We had dessert to make the moment last longer (that and it sounded friggin' off the hook - Chocolate Gateau made daily and meticulously by the chef). We wanted more time with our new friend. I could have taken him home in a take-away bag. He told us things like, what he saw when he saw us looking at each other (which made us look at each other more) and why we should appreciate the little things. He made D get up and pull my chair out when I came back from the bathroom. And when D asked for his bill along with ours, the waiter said "no" in a way that explained we were not the first people to ask and also not the first people to get shot down. One couple even came over to introduce themselves to him. D finished another glass of wine to drag our time out even more - we didn't want to leave while he was still eating. There were few people left in the room when we finally got up from our table to leave. I went over and gave him a hug and a kiss on the cheek. He held both my hands in his in a way that reminded me of my grandfather; in a way that was so kind-hearted and appreciative and delicate for a man. He asked for one more hug, which I gladly gave. He looked at us both with his lifetime behind him and ours ahead of us. He told us to take care of each other one last time. Even thinking about it now, I can't gush enough about this man's energy.

I wanted so badly to take his photo from across our table but something in me felt it would be an invasion of the magic. Rather our waiter captured this one horrid shot that seems to be taken from a 1991 disposable camera (can you dig my SATC Sara Jessica Parker moment with my entree dish in front of my pregnant belly? Yes I did just SJP myself - it's my blog, I can do that here).

En Plein Air

"in the open air" - a French expression particularly used to describe the act of painting outdoors


Art night is always so inspiring and this past one was a special treat. We made our way over to Cheesman Park for some late day light as it flirted with natural colors and general park activity.


I always forget what a great view Cheesman presents: not only can you catch glimpses of the front range but you also get a great perspective of downtown. The Acropolis sits as a vantage point, alive with the smooth moves of a yoga class directly followed by the excitable activity of a dance group.


The people watching can't be beat. Passersby run and work out, some sit or lay with lovers and friends, some stroll in deep conversation (and some yell obnoxiously horrible untruths about Denver's general population and though I want to curse "them" and send them packing to their dream locale - Colorado Springs - I can appreciate said crazy to be just as much a part of this juicy scene). It all is so active and alive with only the type of energy and promise only a summer night can bring.
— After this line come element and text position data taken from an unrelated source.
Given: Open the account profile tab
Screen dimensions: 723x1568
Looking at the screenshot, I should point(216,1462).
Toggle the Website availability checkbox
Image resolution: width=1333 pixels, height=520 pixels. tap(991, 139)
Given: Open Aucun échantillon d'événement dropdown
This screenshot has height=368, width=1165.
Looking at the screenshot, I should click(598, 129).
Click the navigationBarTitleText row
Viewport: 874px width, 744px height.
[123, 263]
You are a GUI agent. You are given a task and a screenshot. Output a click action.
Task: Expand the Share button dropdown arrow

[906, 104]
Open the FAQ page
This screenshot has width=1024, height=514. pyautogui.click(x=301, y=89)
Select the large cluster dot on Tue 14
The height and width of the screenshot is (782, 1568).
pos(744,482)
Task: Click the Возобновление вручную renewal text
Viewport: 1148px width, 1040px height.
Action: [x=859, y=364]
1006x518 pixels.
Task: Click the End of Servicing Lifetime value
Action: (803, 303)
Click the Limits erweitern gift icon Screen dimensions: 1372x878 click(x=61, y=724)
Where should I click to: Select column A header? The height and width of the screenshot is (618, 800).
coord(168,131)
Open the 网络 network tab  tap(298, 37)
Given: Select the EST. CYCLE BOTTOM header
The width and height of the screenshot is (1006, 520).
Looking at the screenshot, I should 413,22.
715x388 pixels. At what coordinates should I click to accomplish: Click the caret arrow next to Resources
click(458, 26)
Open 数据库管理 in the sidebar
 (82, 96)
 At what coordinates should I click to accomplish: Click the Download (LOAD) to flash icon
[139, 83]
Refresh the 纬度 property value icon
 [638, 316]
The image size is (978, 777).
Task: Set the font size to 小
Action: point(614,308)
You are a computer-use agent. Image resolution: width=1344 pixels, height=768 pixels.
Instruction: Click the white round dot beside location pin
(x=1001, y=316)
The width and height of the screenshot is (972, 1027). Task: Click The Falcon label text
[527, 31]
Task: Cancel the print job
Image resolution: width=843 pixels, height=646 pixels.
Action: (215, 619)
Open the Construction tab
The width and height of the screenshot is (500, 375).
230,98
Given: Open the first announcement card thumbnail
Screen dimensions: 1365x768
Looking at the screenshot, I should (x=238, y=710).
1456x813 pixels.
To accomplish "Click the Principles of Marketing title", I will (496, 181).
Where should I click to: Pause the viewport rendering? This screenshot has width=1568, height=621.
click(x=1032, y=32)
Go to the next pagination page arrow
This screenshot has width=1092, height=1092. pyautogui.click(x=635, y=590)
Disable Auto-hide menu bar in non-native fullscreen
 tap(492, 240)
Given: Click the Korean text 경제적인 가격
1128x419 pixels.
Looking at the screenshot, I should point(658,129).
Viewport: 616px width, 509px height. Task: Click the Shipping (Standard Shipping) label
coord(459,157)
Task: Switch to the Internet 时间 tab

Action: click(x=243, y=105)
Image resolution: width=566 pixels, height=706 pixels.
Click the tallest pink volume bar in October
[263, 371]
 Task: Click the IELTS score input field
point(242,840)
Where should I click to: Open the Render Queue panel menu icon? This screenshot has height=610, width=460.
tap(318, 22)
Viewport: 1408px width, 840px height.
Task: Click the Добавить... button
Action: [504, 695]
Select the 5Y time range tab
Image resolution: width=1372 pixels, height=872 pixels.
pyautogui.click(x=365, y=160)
We sit and toy with our paints, creating blended color and revealing shape. I'm so glad Jody found some time to take photos while her masterpiece marinated.


Gina took Jody's sage advice and figured out impressionistic color.


Julie used her palette knife to create these beautiful strokes.


I played with my new watercolor set (who would have thought me + watercolors but I do like how mobile it can be).


Dessert follows a wonderfully fresh salad from Julie's garden and some cold pasta, which seemed suiting for the heat. Stories abound - some about work, some about family, some about pregnancy, some about long lost English professors (mmm).

Strawberry Shortcake


The Pièce de résistance in my garden this year is the strawberries I planted in the oversize metal bucket my mom gave me a few years back. It's the first time I've planted strawberries. I find them to be a light-hearted, colorful addition to the crew of veggies and herbs I have kicking around.


In any case, I've been watching them like a stalker and I think I missed my first chance at their fruit - not sure if it was the squirrels who beat me to it. Today though, I got up close and personal in a private photo shoot. They make me so happy to watch - their colors are beautiful and their dimply skin so plump. When I planted them I envisioned on hell of a Strawberry Shortcake, something to the likes of Alicia Paulson's beautiful work, but sadly I don't think the "crop" will provide enough. For now I will have to take it in slow growth and enjoy one bite at a time.